## WORK TASK
Each line from the one containing "This screenshot has height=117, width=186." through the last line of the data below should be printed exactly, please, with any pictures omitted.
** MATERIAL FOR THE TASK follows **
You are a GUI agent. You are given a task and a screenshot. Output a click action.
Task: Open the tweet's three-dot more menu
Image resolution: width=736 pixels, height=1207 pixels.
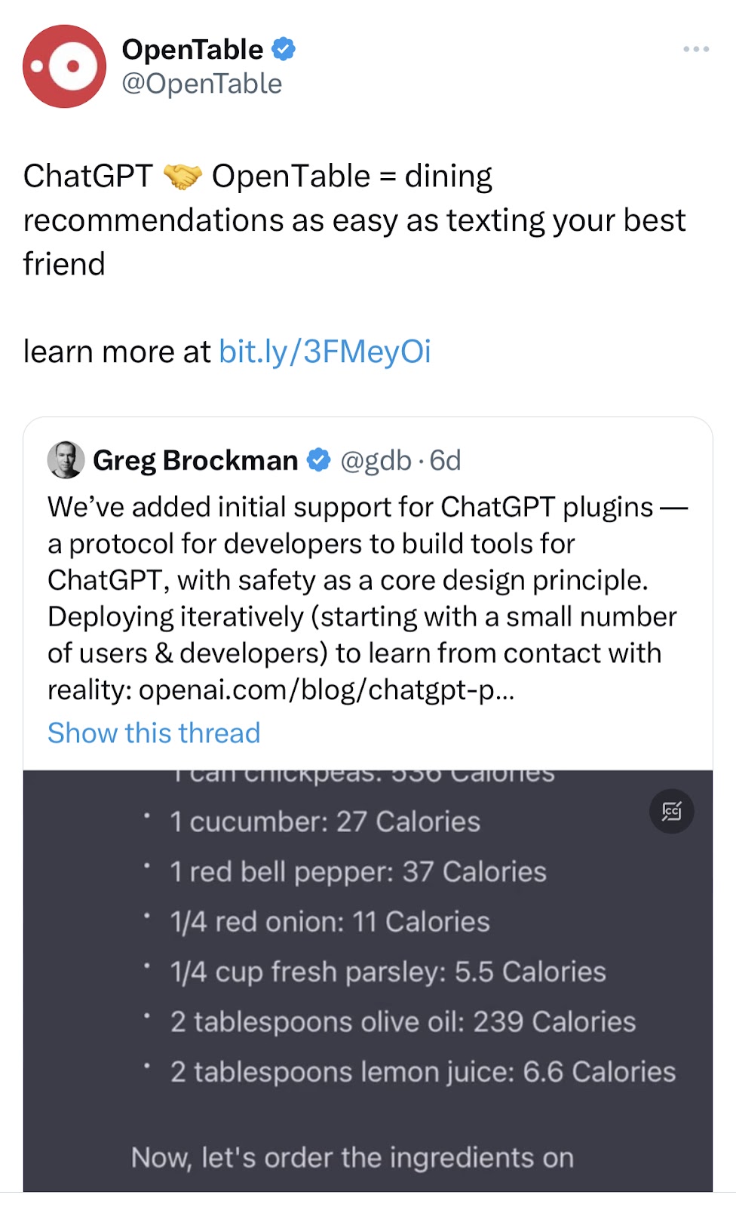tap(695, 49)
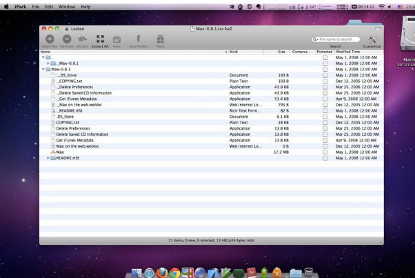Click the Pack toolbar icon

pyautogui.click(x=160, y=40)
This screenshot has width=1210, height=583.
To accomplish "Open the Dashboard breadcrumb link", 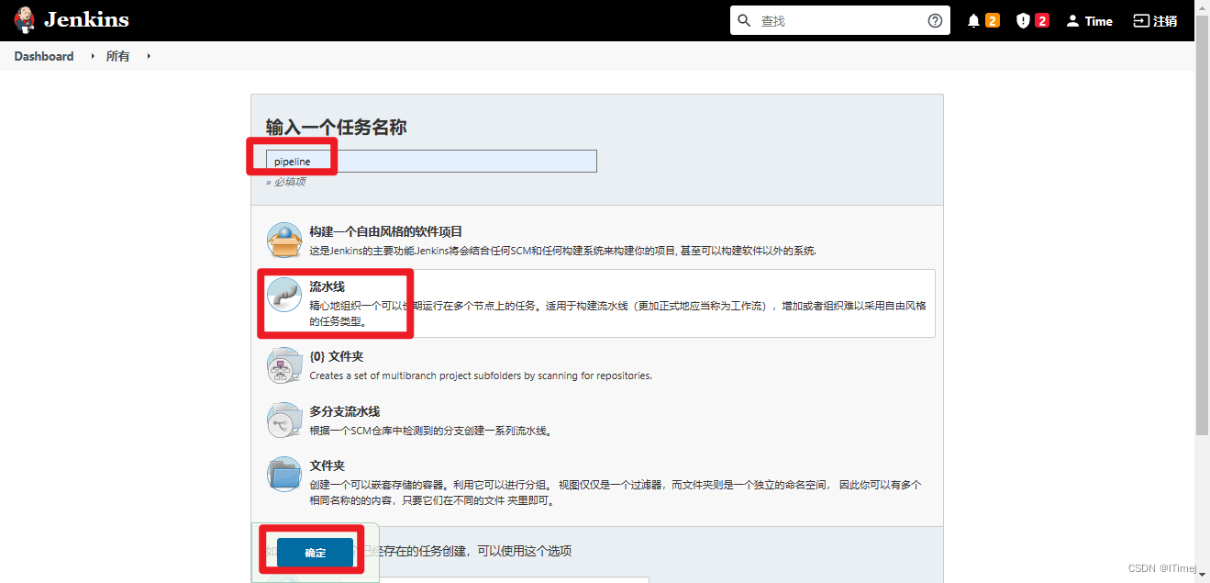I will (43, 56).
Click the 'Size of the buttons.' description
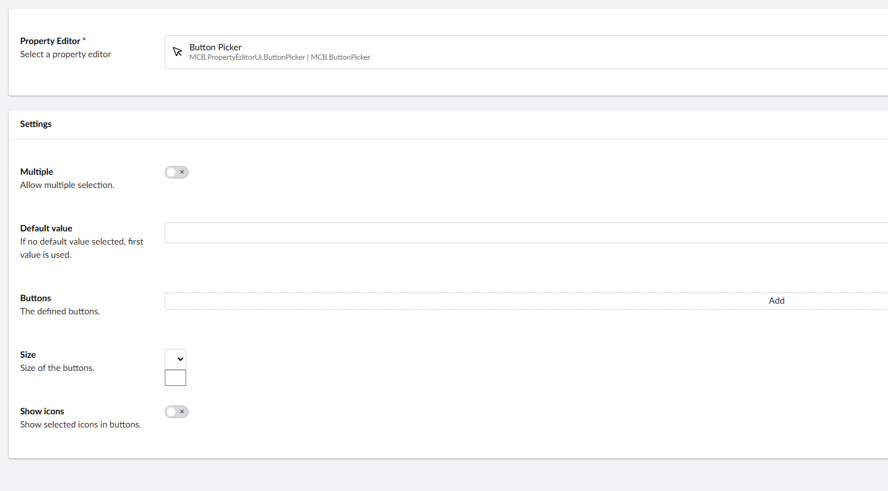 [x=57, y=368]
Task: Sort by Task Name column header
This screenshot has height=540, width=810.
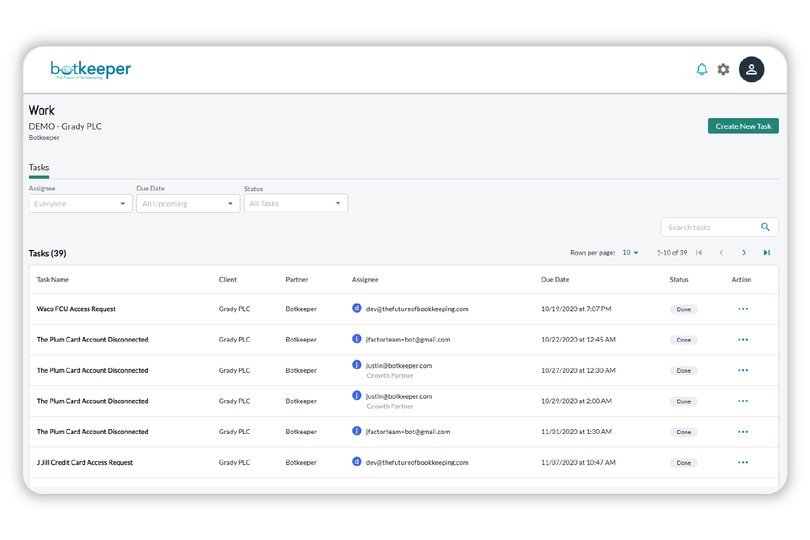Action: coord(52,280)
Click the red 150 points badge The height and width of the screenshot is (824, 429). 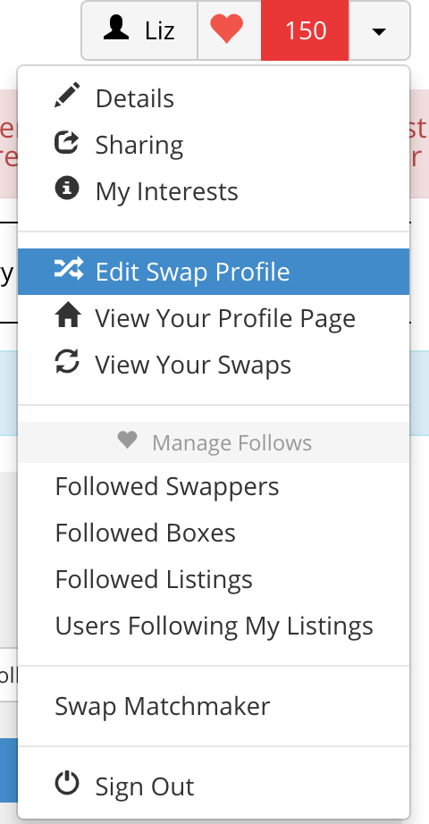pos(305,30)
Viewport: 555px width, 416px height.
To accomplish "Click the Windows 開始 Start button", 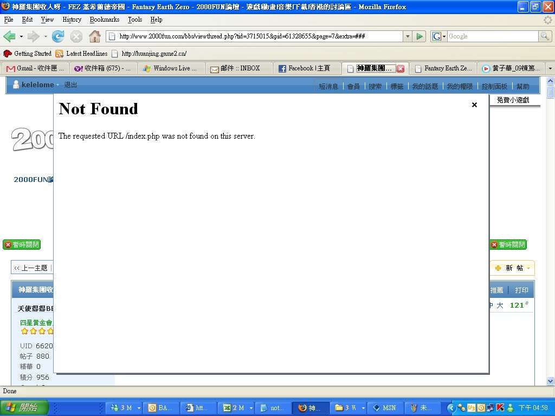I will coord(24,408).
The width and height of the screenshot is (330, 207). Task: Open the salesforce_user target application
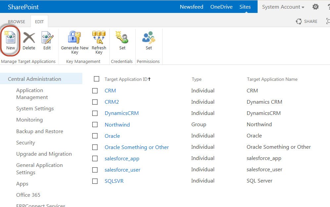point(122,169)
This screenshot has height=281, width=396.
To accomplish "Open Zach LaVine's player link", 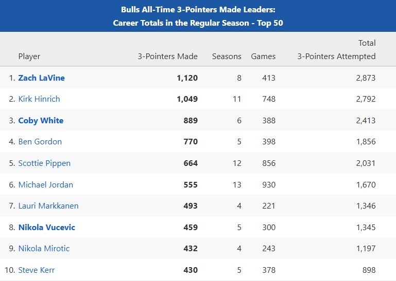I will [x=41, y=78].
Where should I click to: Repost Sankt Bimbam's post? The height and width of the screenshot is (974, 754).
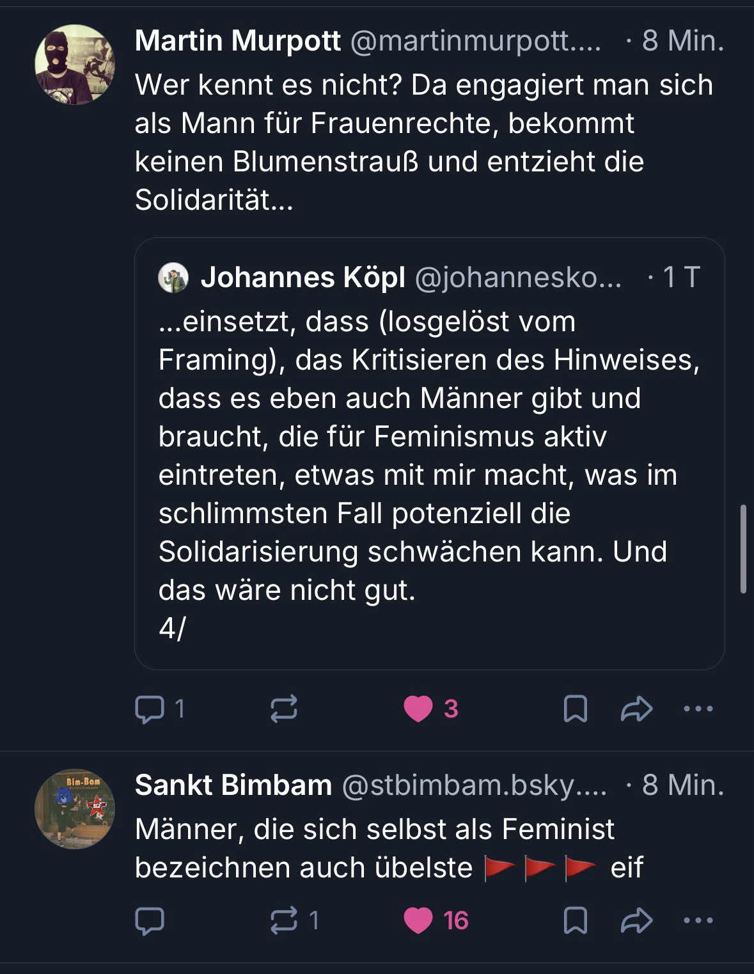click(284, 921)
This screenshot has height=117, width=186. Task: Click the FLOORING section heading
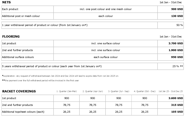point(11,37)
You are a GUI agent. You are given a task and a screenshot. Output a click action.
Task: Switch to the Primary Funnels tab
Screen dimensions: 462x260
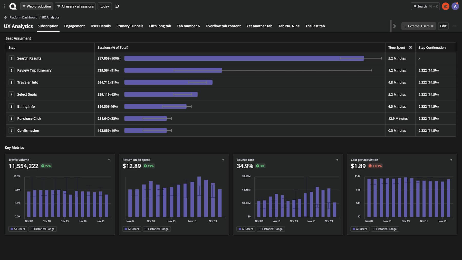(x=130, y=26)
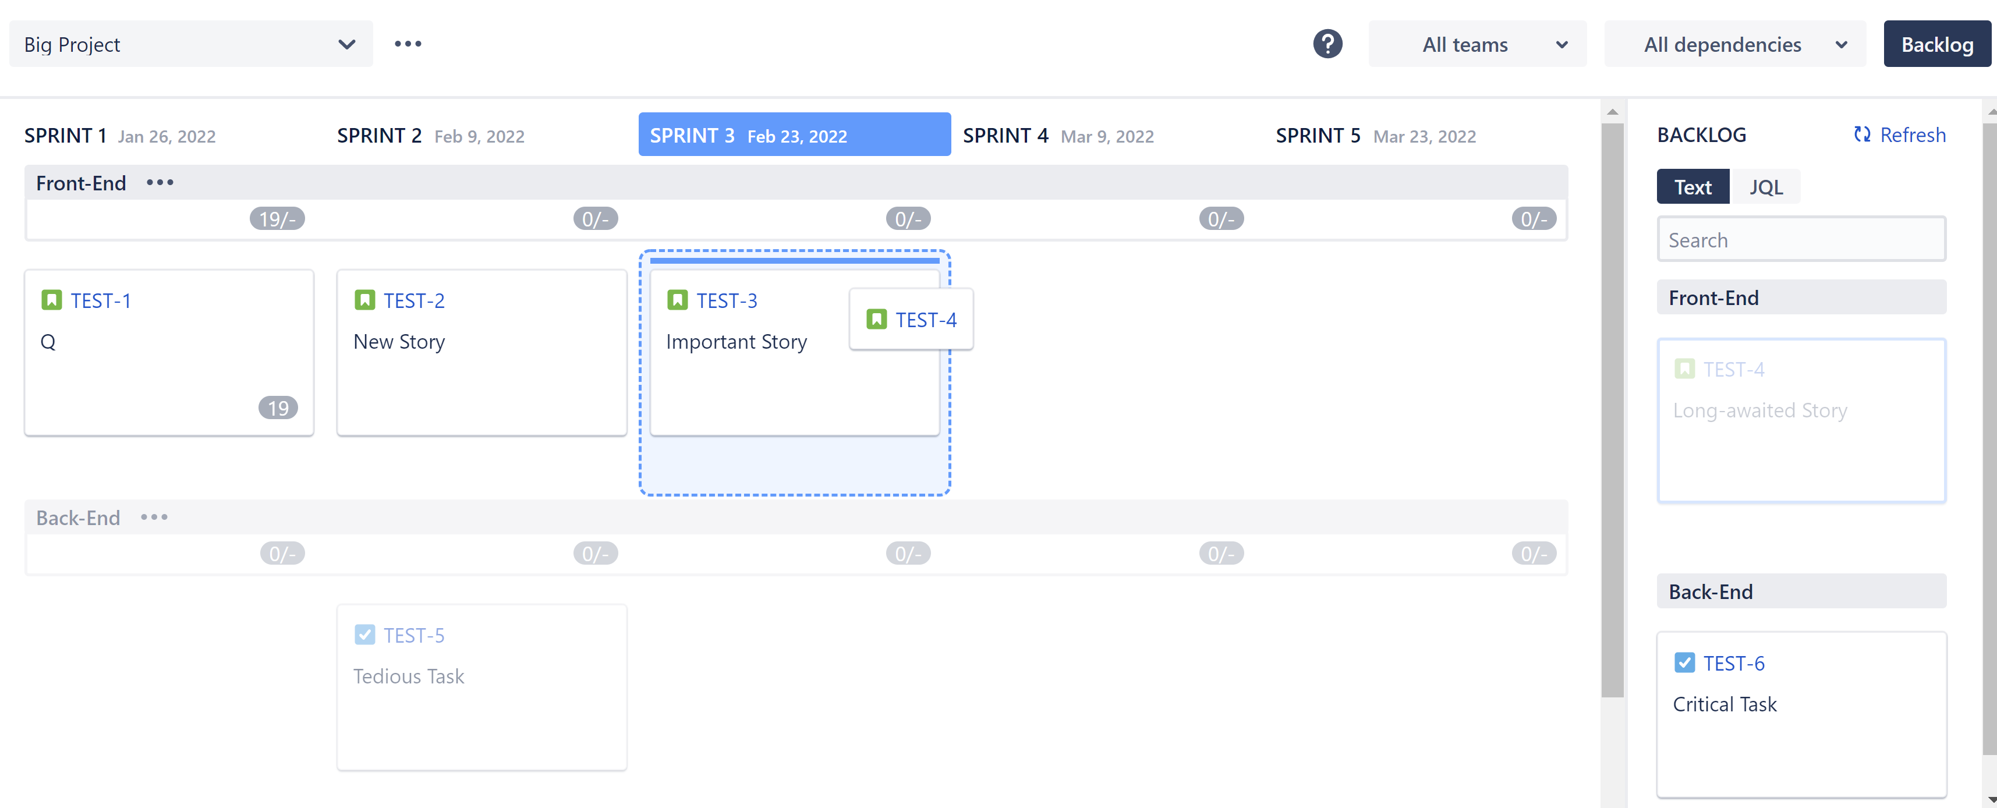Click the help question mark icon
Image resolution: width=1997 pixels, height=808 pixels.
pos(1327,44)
** End of MATERIAL FOR THE TASK **
## FINISHED EXERCISE
This screenshot has height=117, width=186. Task: Click the FLOORING section heading
point(11,37)
You are a GUI agent. You are given a task and a screenshot. Output a click action.
Task: Switch to the Primary Funnels tab
Screen dimensions: 462x260
(x=130, y=26)
Click the help question mark icon
Image resolution: width=1997 pixels, height=808 pixels.
pos(1327,44)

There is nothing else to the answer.